An Interlude - Schemas

So now you have downloaded at least one dataset, and in previous part you also set up the parltrack no-db console. Now what? how do you know what is in the dataset? For this to answer Parltrack publishes the "schema"s of the datasets on the dumps page. In the table there is a column with a link to the schema for each of the datasets. Some datasets have a v1 version and a v2. You want to use mostly v2 unless you download a dataset that is from before the v2 rewrite of Parltrack.

Let's have a look at part of the ep_meps schema:

You can see, that every MEP we have in this dataset has a name. No big surprise here, but what is surpising that 0.1% do not have a surname, and 0.12% do not have a family name!
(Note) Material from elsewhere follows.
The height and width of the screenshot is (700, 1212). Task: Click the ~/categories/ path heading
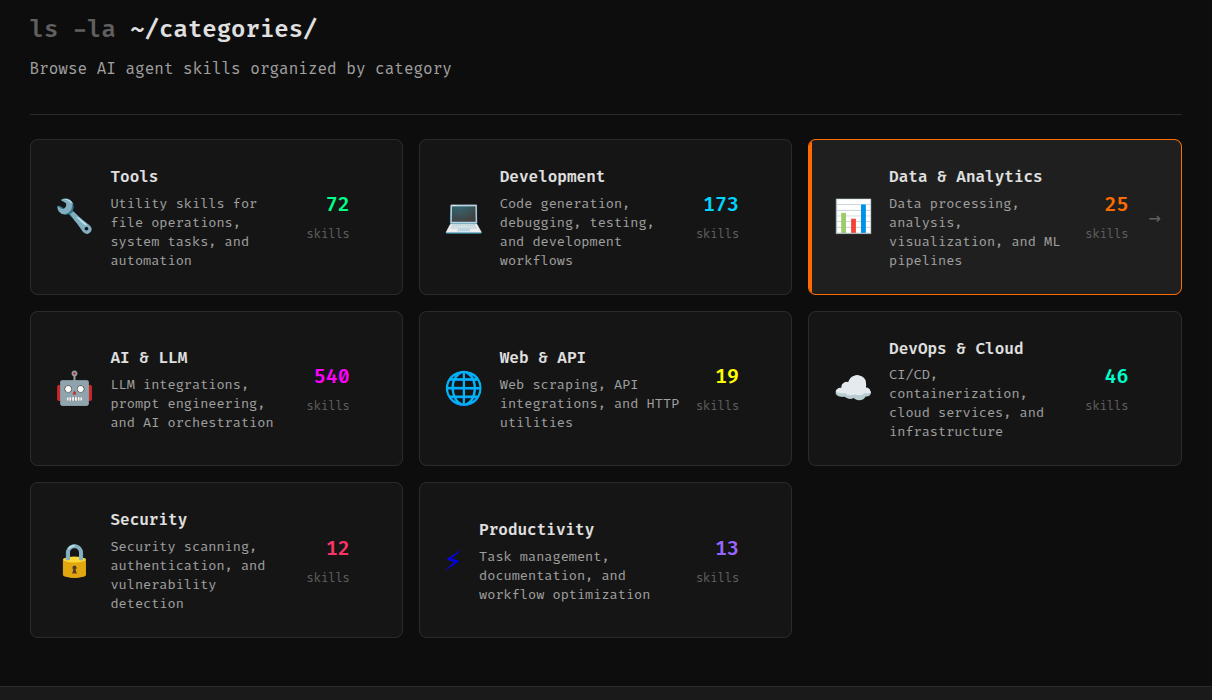click(x=223, y=29)
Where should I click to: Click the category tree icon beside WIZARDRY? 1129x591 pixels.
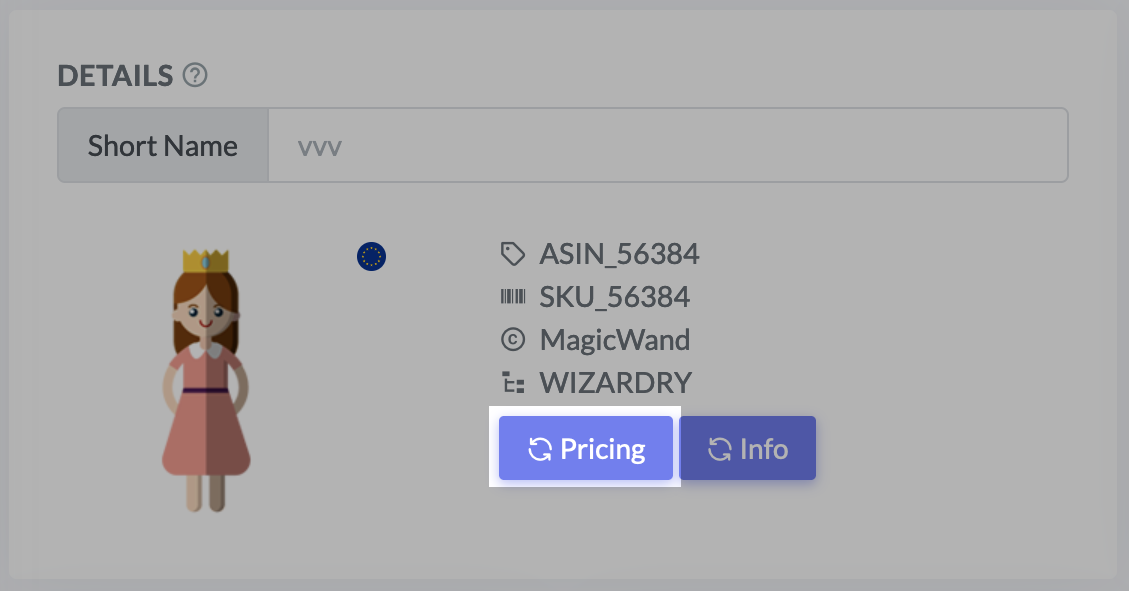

All of the MEPs do have aliases - which are basically their names in all kind of orders: surname-familyname, familyname-surname, and combinations in case there's titles, and other oddities, like previous names of the same persion, which might have changed due to gender-change or change of marital status.

You can also see that the list of aliases has on average 308% content, that is a bit more than three different aliases in this list.

You can also see that not all of the MEPs publish either their birthdate or their birthplace.

For homework, try to come up with a "query" that lists all MEPs that have no:

  • Surname
  • Familyname
  • Birthday
  • Birthplace

happy hacking

"Data in parltrack is not tabular, only subsets of it would fit into cells of spreadsheets, the schemas give an clear view on what to expect from the datasets" observes Hanni L. Eckthor, intern for storage cells&rows.